I'd like to try out my first multiway with these 2 drivers. I like how they look, and I have always wanted to try out the RS100, and the Dayton RS line in general. I'd like it to be as affordable as possible, so the crossover needs to be as simple as possible. I'd likely make a small floor stander, no more than 240mm wide, 1000mm tall, with the RS100 placed in an over-sized sealed compartment at the top (around 5.5 liters). I tried looking for established designs with this combination but hadn't found any. They'd be used for light music in a small-ish room. Most likely strings and some live recordings. They don't need to be ultra hi-fi, but hopefully good enough to put a smile on my face.

I have played around with PCD and response modeler to have an idea of what XO might work. Seems like a simple LR2 around 400-500 Hz might work; no severe impedance dips, reasonably mutes the woofer's peaks, phase easily lines up, reasonably valued parts (2-3.5mH inductors), and might work for bi-amplification as BSC if I want to (though I'm a bit fuzzy on where the appropriate baffle step frequency should be for bi-amping). Unless I modeled it wrong.

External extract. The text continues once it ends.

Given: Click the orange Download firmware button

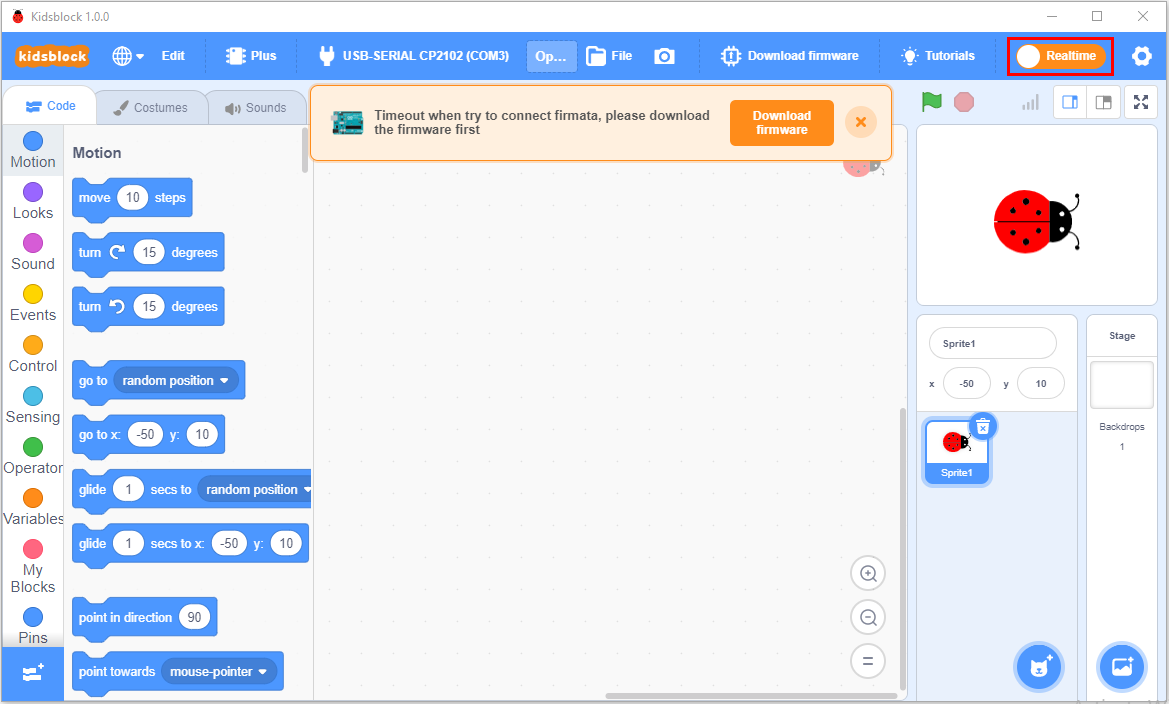Looking at the screenshot, I should coord(781,123).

Is this a good project to start with?
 
Post PCD sims of FR and IMP along with filter values. I reckon this might be a good project for the sake of fun, but I am afraid the lack of HF once you are off-axis will be substantial which is perfectly fine if you can accept that. Anyway, you can add a tweeter at a later time if you felt it was needed. The impedance will be on the lowish side, so the amp should be 4 ohm rated.
 
Common designs........
"I'd likely make a small floor stander, no more than 240mm wide, 1000mm tall"

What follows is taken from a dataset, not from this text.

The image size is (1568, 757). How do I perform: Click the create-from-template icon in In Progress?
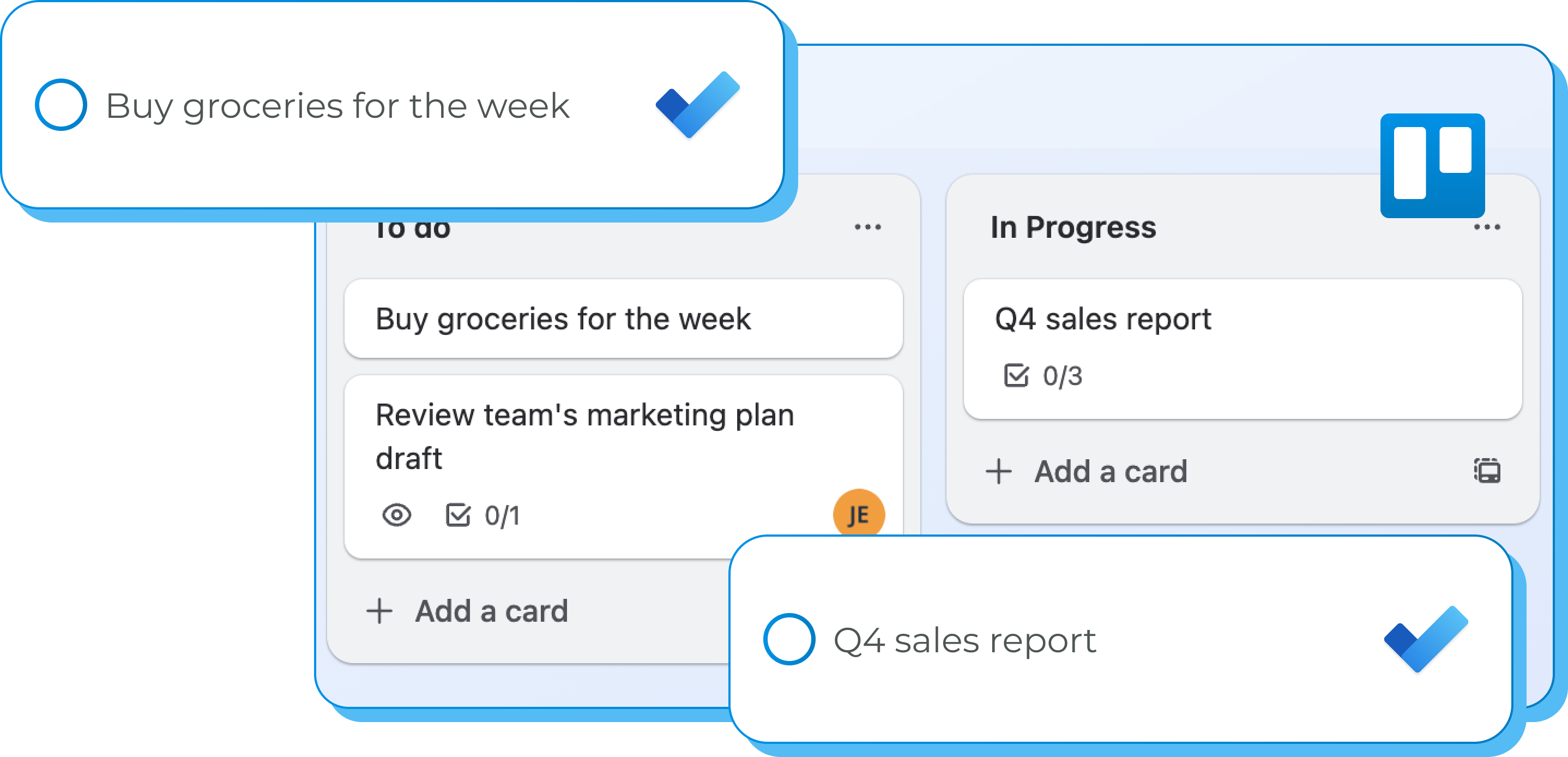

In a 1.5cuft box, you could construct a nice 3-way using the 8" Dayton RS225SP-4A woofer $61 ( -F3~44Hz in ported 1.2cuft), 4" Dayton RS100-4 midrange $29, and 1" Dayton ND25FA-4 tweeter $17

Until Death Do Us Part..... 3-way (Can you price out this design in Malaysia?)
SB Acoustics
SB23NRXS45-4 woofer (-F3~34Hz in ported 1.5cuft) $92
SB15MFC30-4 midrange $52
SB25STC-C000-4 tweeter $33

You can always use tone controls to reduce bass to be neighbor friendly. Or plug the port.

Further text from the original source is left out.